We also had two indie comedy-dramas: Aubrey Plaza stars in the sex-focussed coming-of-age comedy The To Do List, which is much smarter than expected; and Kristen Bell gets a more serious role than usual in The Lifeguard, as a 29-year-old who reverts to her teen life in a moment of panic, complete with her old summer job and a 16-year-old boyfriend (the superb David Lambert). Both films are strongly involving, and likely to provoke different reactions in audiences.
A little further afield, Uwantme2killhim? is a chillingly clever British thriller based on a true story about an internet-based crime; Kon-Tiki is the spectacularly photographed Oscar-nominated epic about Thor Heyerdahl's 1947 raft journey proving that Incas populated Polynesia; and Una Noche is a disarmingly engaging drama about three young Cubans planning a dangerous journey to Miami.
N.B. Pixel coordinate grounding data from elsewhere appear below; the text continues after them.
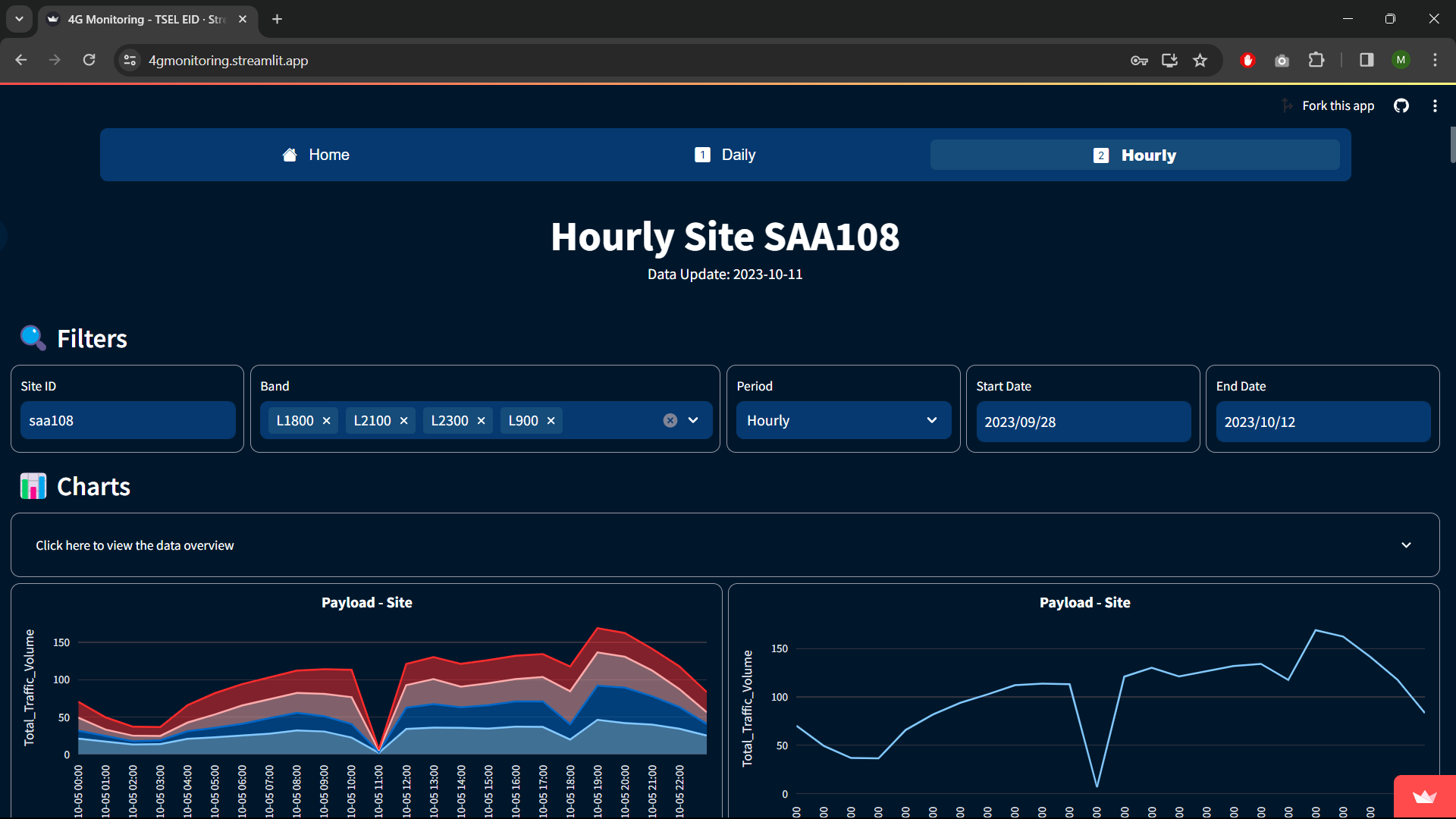1456x819 pixels.
Task: Remove the L1800 band tag
Action: tap(327, 421)
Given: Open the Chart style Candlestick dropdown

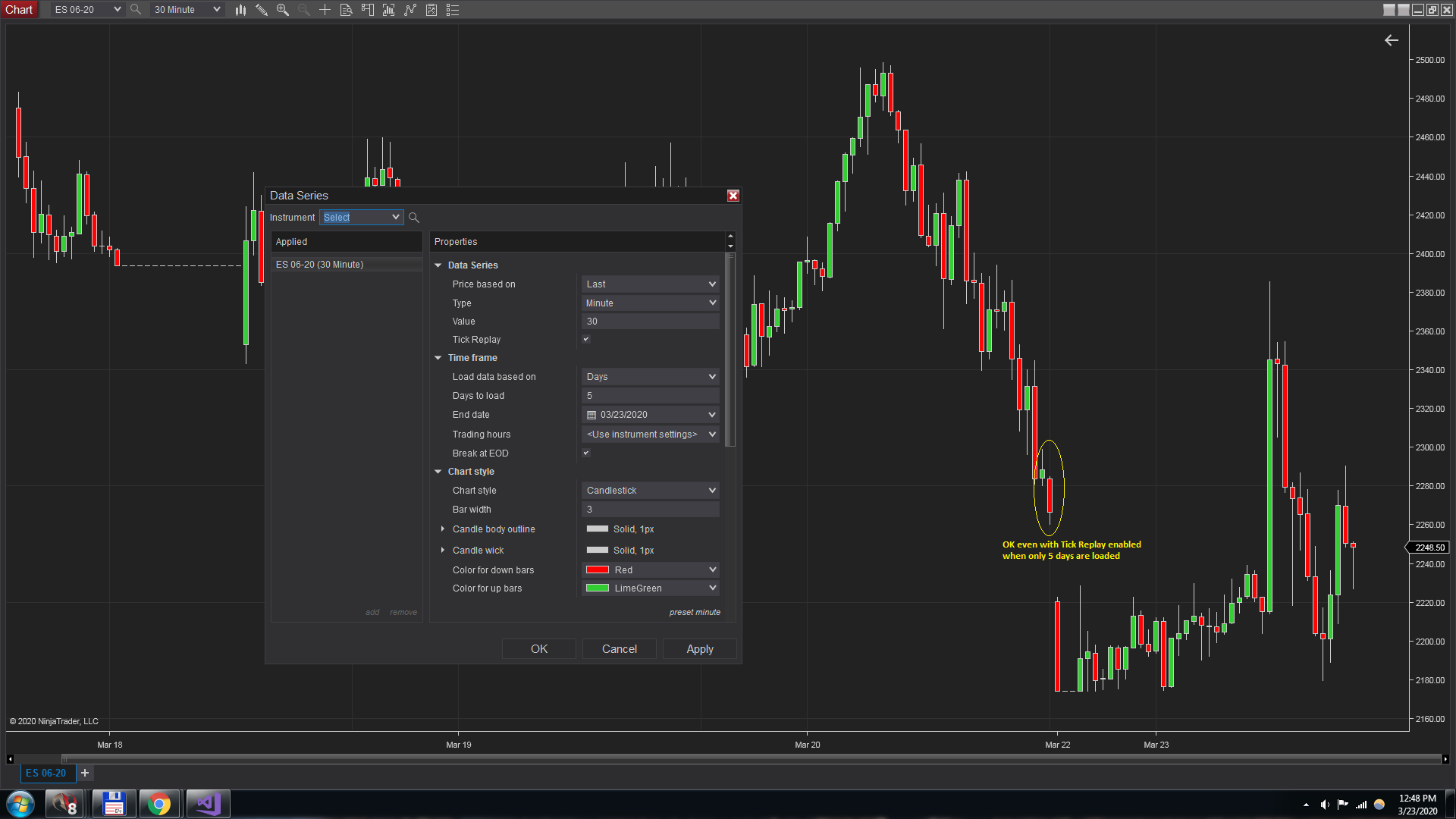Looking at the screenshot, I should click(650, 491).
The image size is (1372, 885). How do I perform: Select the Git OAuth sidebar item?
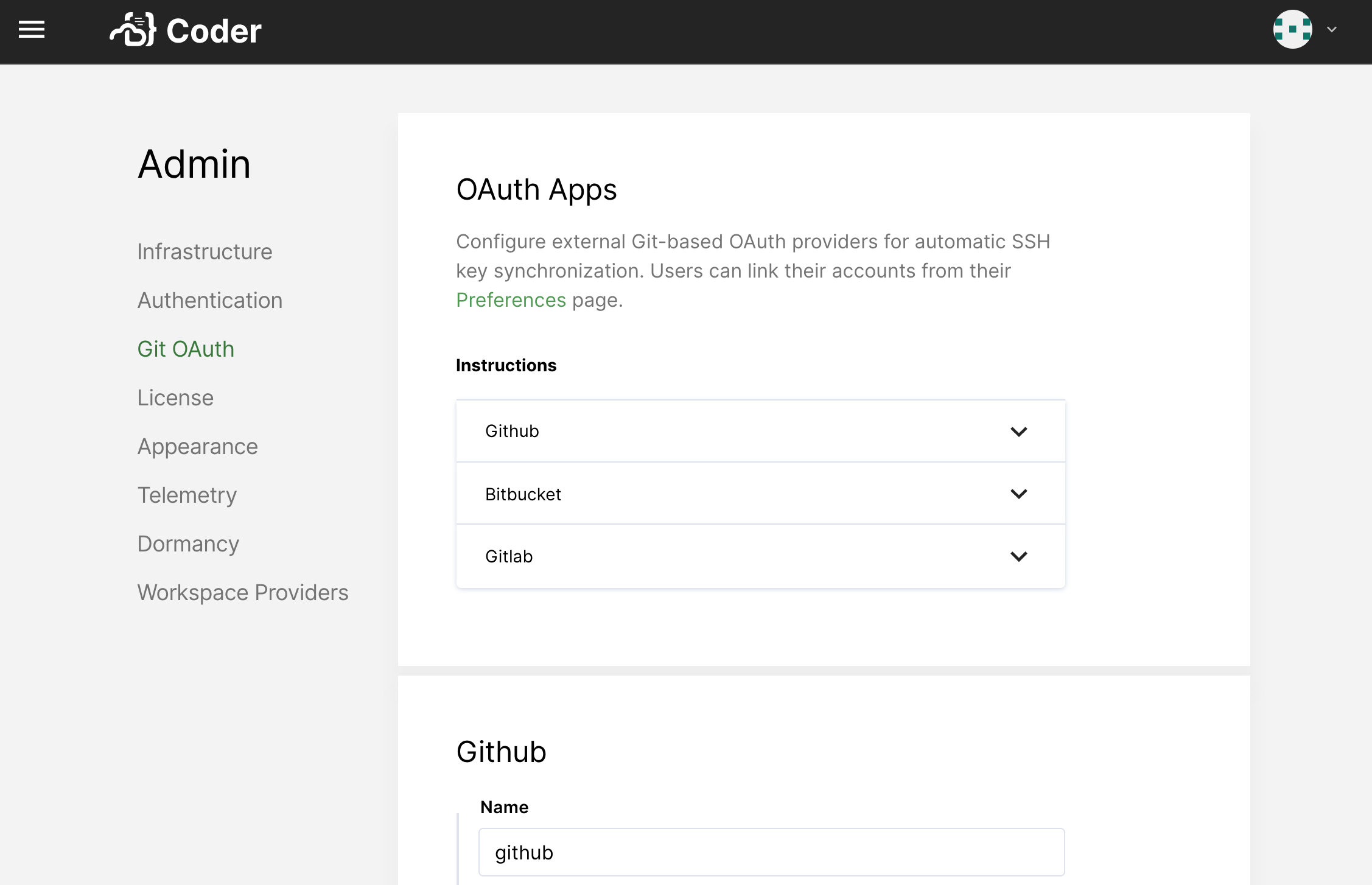click(x=186, y=349)
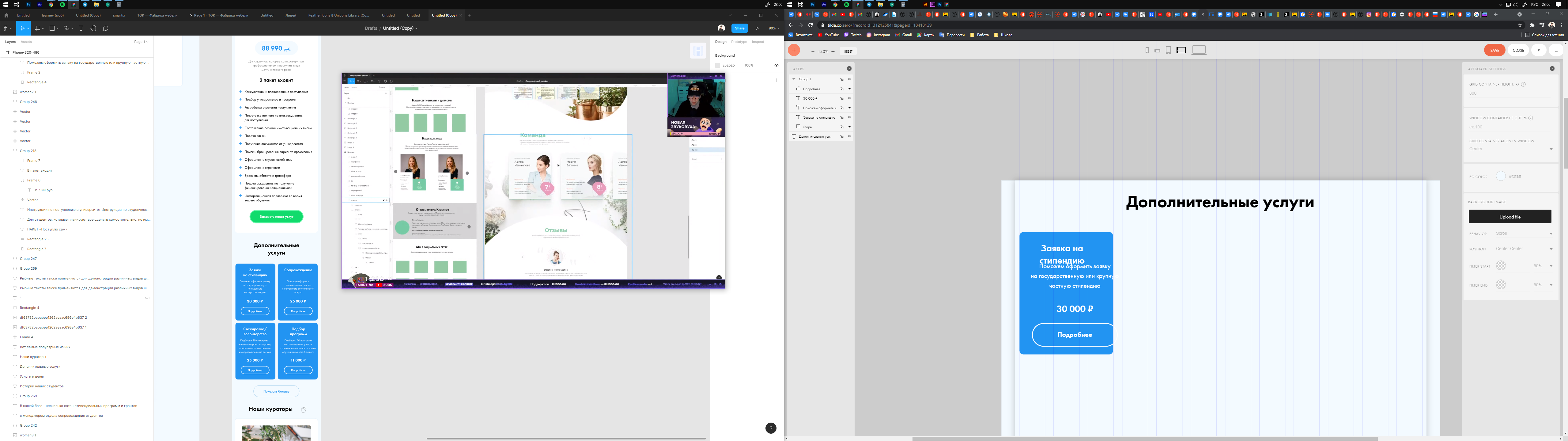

And I also revisited one of my all-time favourites: Terry Gilliam's Time Bandits, which is getting a digitally restored release.
This coming week we catch up with the 3D doc One Direction: This Is Us just before its release. There's also Saoirse Ronan in the WWIII thriller How I Live Now, the Cannes-winning romance Blue Is the Warmest Colour, the British youth-crime comedy Borrowed Time, the British-Indian comedy Jadoo, and the restored final cut of the 1973 classic The Wicker Man.